Source extract:
# Crazy eye



## j-digg (Nov 7, 2010)

Just messin around with the Macro one day at my buddies place, and figured Id try some eyes.. friends were extreeemely eagre to get their eyes shot after seeing this first one...needless to say, a few differernt friends changed their Facebook pics after it hah.. this eye just struck me as odd, and awesome with its two tone color:







7d, 100mm 2.8L IS, 580 EX II off camera... Lower reflection was from the stool I was resting the camera on ( I think ) :\ 

Basic PP.. contrast, sharpening, cropping etc. also cloned out some nasty reflections in the pupil.


----------



## Sisco (Nov 7, 2010)

I have yet to see a good macro of the eye that doesn't fascinate me! Well done!
Its very good.


----------



## Babs (Nov 7, 2010)

That's almost hypnotic! Well done


----------



## photographyguy1218 (Feb 16, 2011)

I see you!!! haha intense macro man!


----------



## MartaS (Feb 16, 2011)

I love how it looks like the eye is made from threads!


----------



## Dnd026 (Feb 16, 2011)

Nice shot, I have a few shots like this with the same lens. Its an awesome lens


----------



## Davor (Feb 17, 2011)

nice macro! really makes you take the time to observe the fantastic details of the eye. im still yet to see someone going beyond the edge of the eye.


----------



## kacielynch (Feb 17, 2011)

that person has such a cool eye color! Great shot!


----------

Written exercise 1: In the rows, change "Allocation" to "Management" across the stretch from the line containing "Given: Select the Resource" through the end of the rows, leaving everything else the same. Leave the pictures out of your answer.

Data to use:
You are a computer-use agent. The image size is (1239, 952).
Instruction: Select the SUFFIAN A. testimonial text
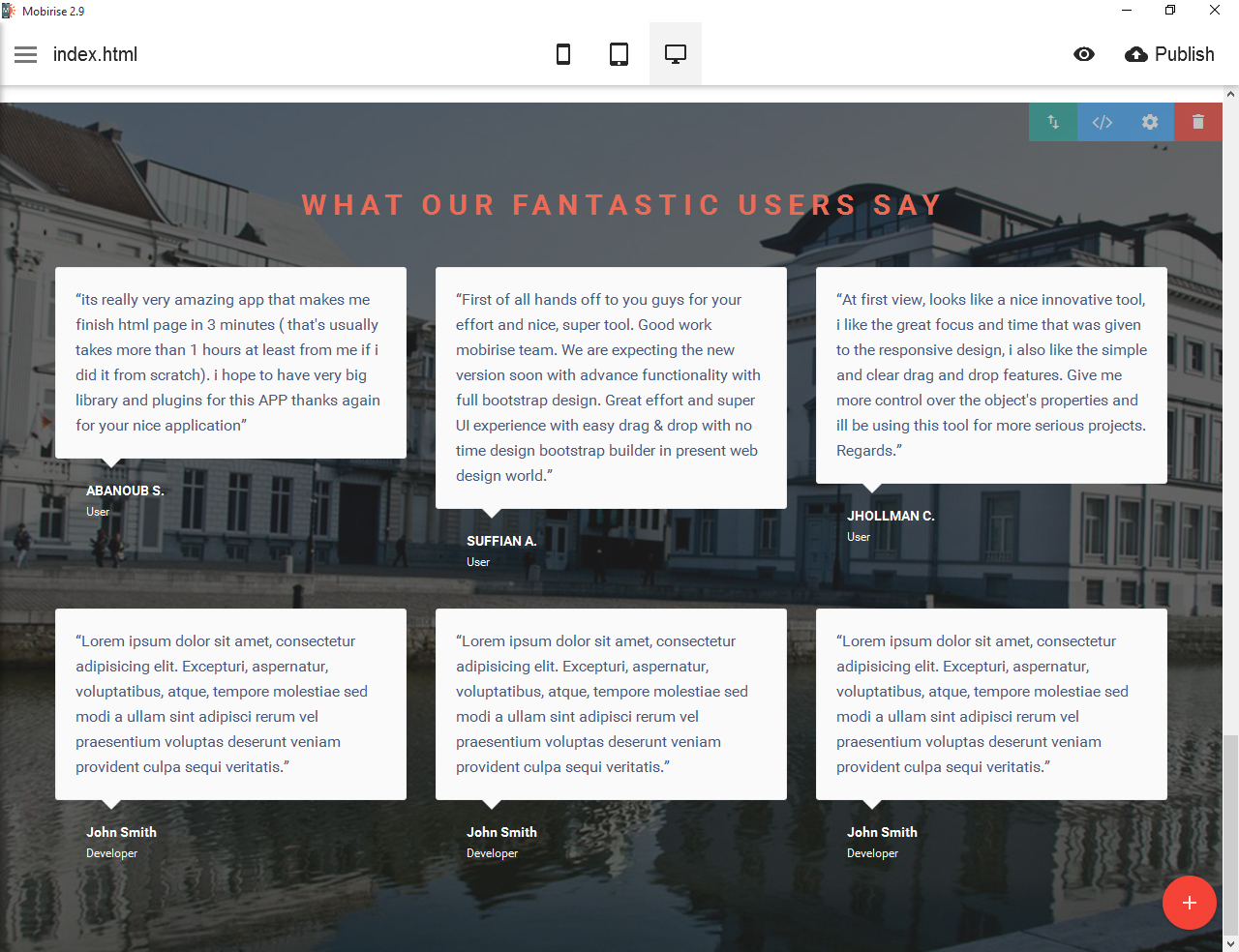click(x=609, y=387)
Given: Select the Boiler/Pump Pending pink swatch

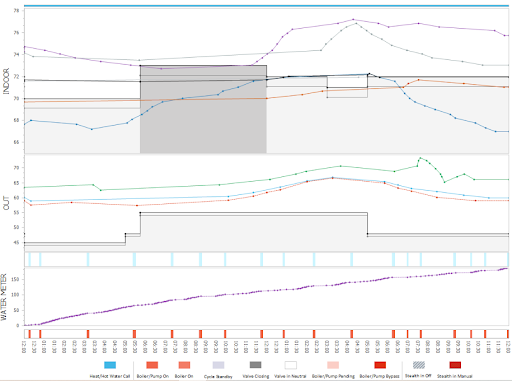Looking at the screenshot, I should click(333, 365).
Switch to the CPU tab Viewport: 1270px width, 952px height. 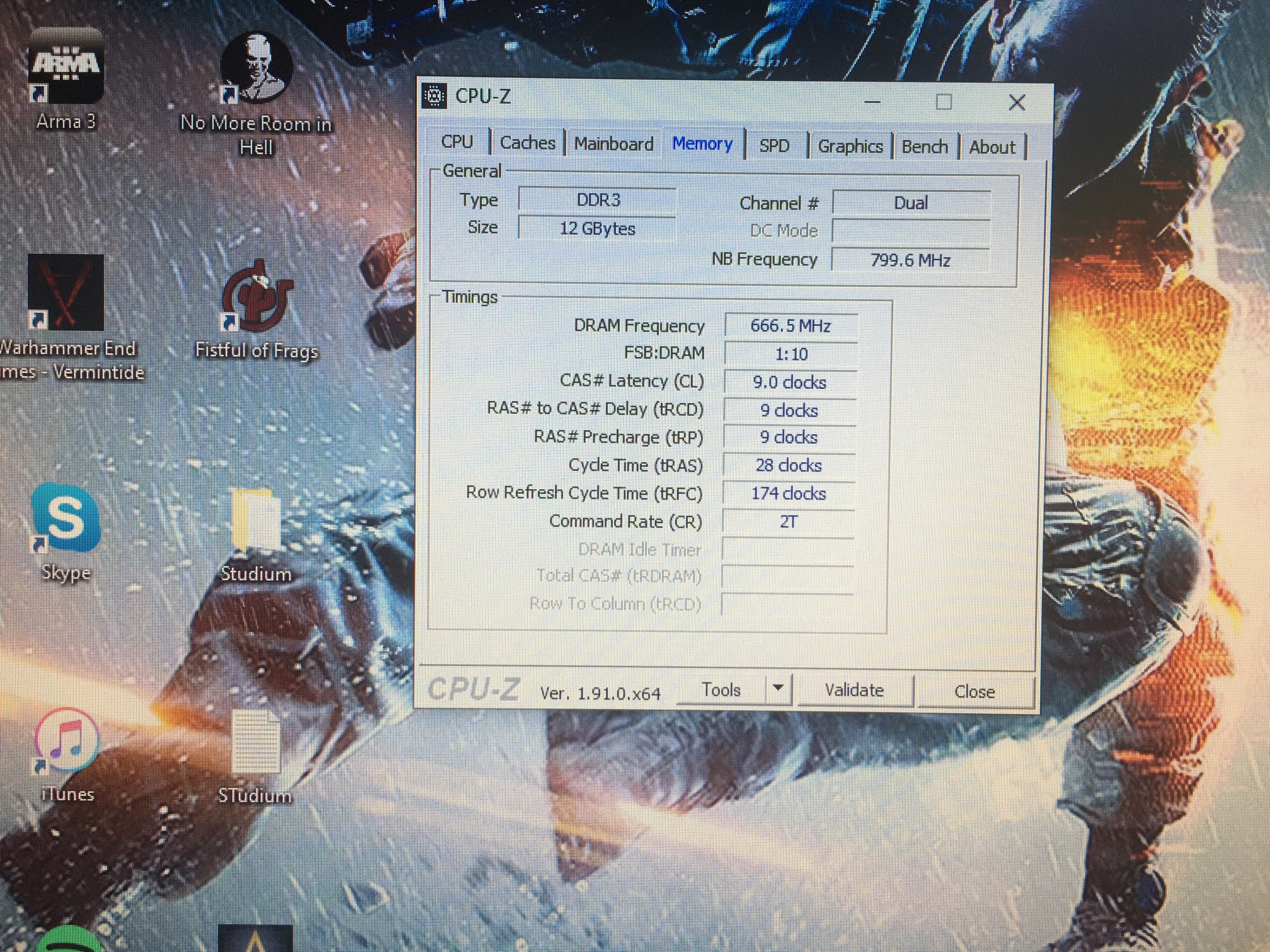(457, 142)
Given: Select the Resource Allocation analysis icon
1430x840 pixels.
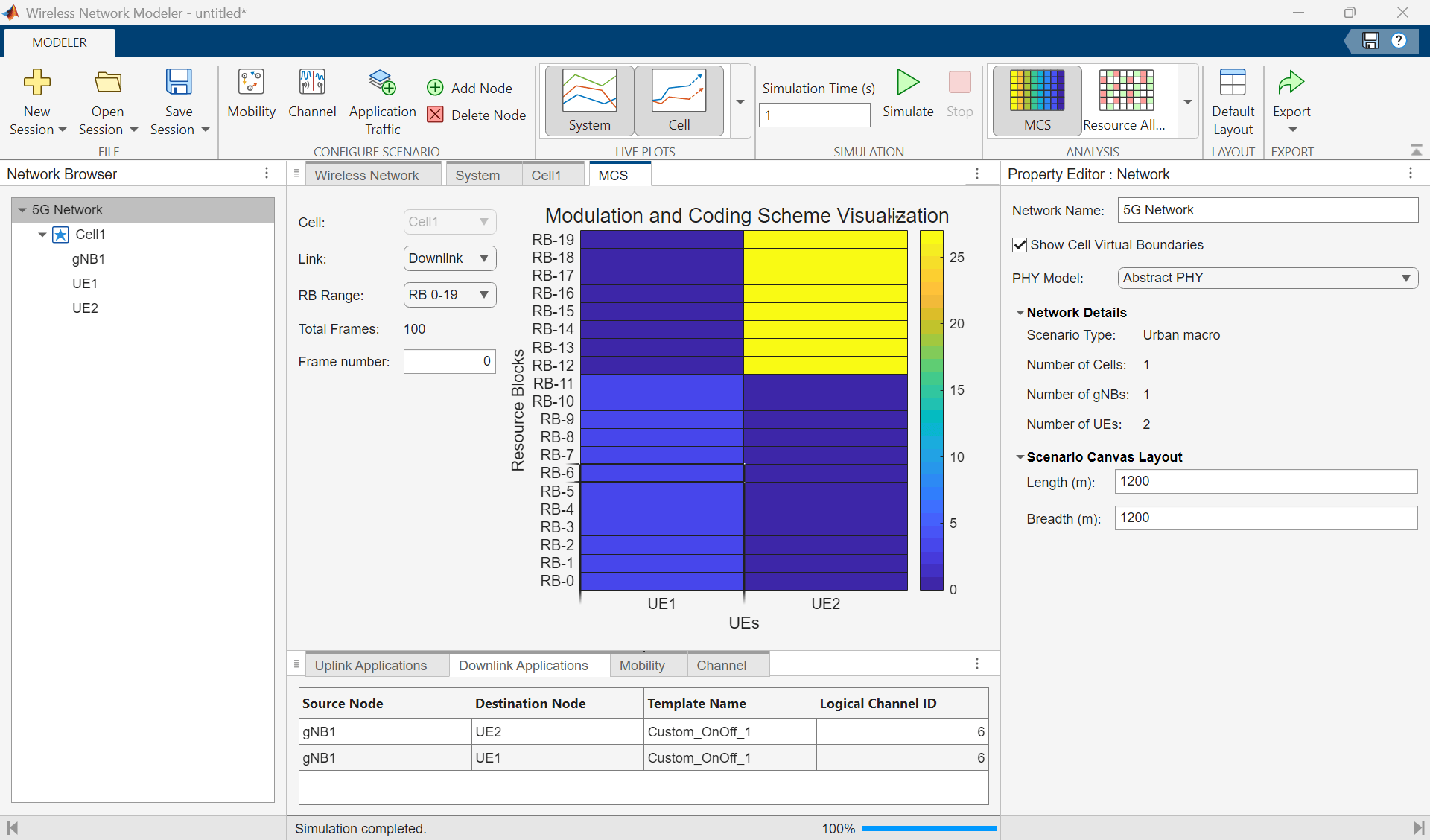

Written exercise 2: From the forum thread about the eye macro, quote the stretch from "## j-digg (Nov" through "in the pupil.".

Output 1:
Given: Select the Resource Management analysis icon
1430x840 pixels.

Output 2:
## j-digg (Nov 7, 2010)

Just messin around with the Macro one day at my buddies place, and figured Id try some eyes.. friends were extreeemely eagre to get their eyes shot after seeing this first one...needless to say, a few differernt friends changed their Facebook pics after it hah.. this eye just struck me as odd, and awesome with its two tone color:







7d, 100mm 2.8L IS, 580 EX II off camera... Lower reflection was from the stool I was resting the camera on ( I think ) :\ 

Basic PP.. contrast, sharpening, cropping etc. also cloned out some nasty reflections in the pupil.